§ STATED PROBLEM
Please carry on the movie review below about Bison and Chun-Li, picking up right after its last sentence.

§ DOCUMENT EXCERPT
------------------------------------------------

It’s an odd kink, to be sure, but it did help loosen that tongue, which is what it’s all about. Isn’t that right, ladies?

[EXPLOITATION AND MISOGYNY]

Bison beats Cantana to death with his bare hands. And we get to see it. It’s completely fucked up and brutal. And if being punched to death wasn’t bad enough, he has her strung up by her fragmented arms. That’s just cruel.

Also, Moon Bloodgood’s character sets professional women back further than Erin Brockovich, by constantly flaunting her titties in super-tight half-shirts and push-up bras. And she’s supposed to be a respectable agent.

But that shit is NOTHING compared to what happened around the 50 minute mark…

One of THE most fucked up scenes, I’ve ever seen. EVER. (Seriously, I actually yelled out ‘What The Fuck!”) This scene happens while Robin Shou is telling Bison’s back story to Chun-Li. It’s a classic tale of unwanted youth, rebelling over his unfortunate situations, but a minute or two in, the random-shit-o’-meter gets buried in the red.

A teenage Bison believes that he needs to transfer the goodness of his soul(?) into his unborn daughter to make himself impenetrable to his own conscience and moral influence. So, Bison lays his beautiful bride down in a sacred cave and carefully undoes her blouse. He gently caresses her swollen pregnant belly and just when I think that a special effect of light and magic will send his “goodness” into her–HE STABS HIS HANDS THROUGH HER BELLYBUTTON AND RIPS OUT THE BABY.

The young woman screams, blood sprays everywhere and Bison roots around in her entrails dislodging the unborn baby which sounded like a boot stuck in mud–only wetter, mixed with the sound effects of the alien chest-burster.

I’m sorry, but I must reiterate–What–The–Fuck!? What the fuck does this sick shit have to do with a fighting tournament? And more importantly, WHY? Why–The–Fuck did they have to show this? I don’t remember this move in the game.

------------------------------------------------

§ SOURCE DATA
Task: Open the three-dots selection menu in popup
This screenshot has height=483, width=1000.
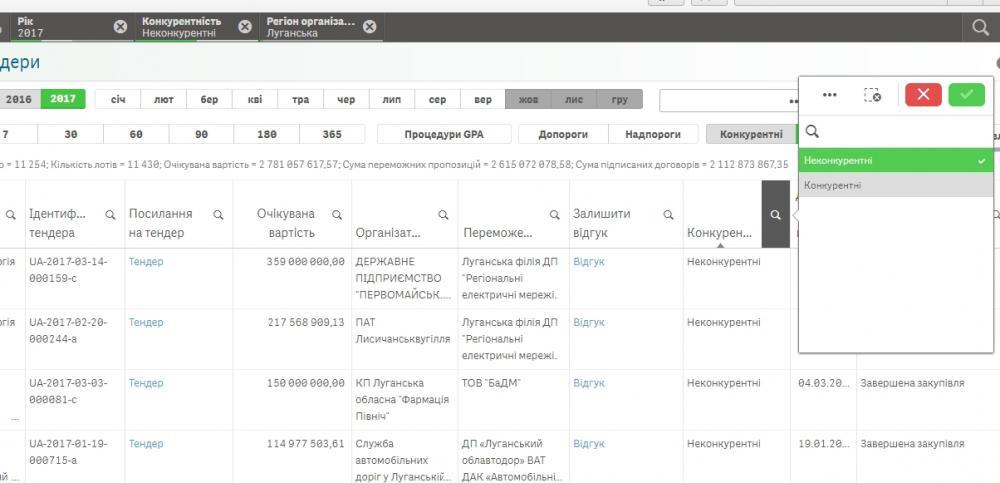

------------------------------------------------

§ FINAL RESULT
Look, I’m 100% pro-movie violence and gore, all-the-way. But the sheer idea of having a pregnant woman stabbed through the stomach by her husband’s bare hands–in a fucking Street Fighter movie, is as ill-conceived as that poor child. Not too mention fucking sick. They wouldn’t even pull that shit in a Friday the 13th movie. This movie succeeded in doing something no-other has done since I was a child. Grossed me out. Ugh–I feel dirty.

[EPIC MOMENT AND BEST ONE-LINER]

Chun-Li finally gets to fight an actual character from the game around the one-hour mark. Thankfully all the bullshit I had to sit through (aside from Nash, who is my hero), is made worth the wait with one amazing logic-defying move. Li kicks Vega in the face and sends him flying, literally FLYING–up, over AND behind her into a gravity defying 4320° upward spin, that Tony Hawk himself couldn’t pull off jumping out of an in-flight airplane. Vega sticks the landing, by the way. So perfectly, in fact, that even an East German judge would give him full marks. THEN, he caresses his MASK where she connected. It’s so fucking dumb, I have to applaud it.

As for the one-liner, there are dozens, literally dozens, of lame-ass pre and post-beat-down one liners, but they are all so, so terrible. But, when I had all but given up hope, one bit of dialogue got me giggling like a munchkin…

Papa-Li [sobbing after being reunited with his daughter]: “You know I tried so hard for so many years–just to keep you safe–to protect you–to make sure you had the good life.”
Chun-Li [trying to emote]: “I would rather have you!”

HAHAHAHAHAHAHAHA!!!

[THE MORAL OF THE STORY]

Pinhead ain’t got shit on M. Bison.

[THE CHECKLIST: 16 outta 25]

[X] Athlete(s) Turned “Actor”
[  ] Clinging To The Outside Of A Moving Vehicle
[X] Crotch Attack
[  ] Dialogue Telling Us How Bad-Ass The Main Character(s) Is/Are
[  ] Ending Featuring An Ambulance, A Blanket or A Towel
[  ] Factory/Warehouse
[X] Giant Explosion(s)
[X] Heavy Artillery
[X] Improvised Weapon(s)
[X] Macho Mode(s) Of Transportation
[X] Main Character Sports Facial Accessory(s)
[  ] Manly Embrace(s)
[  ] Notorious Stunt-Man Sighting
[X] Passage(s) Of Time Via Montage
[X] Politically Fueled Plot Point(s)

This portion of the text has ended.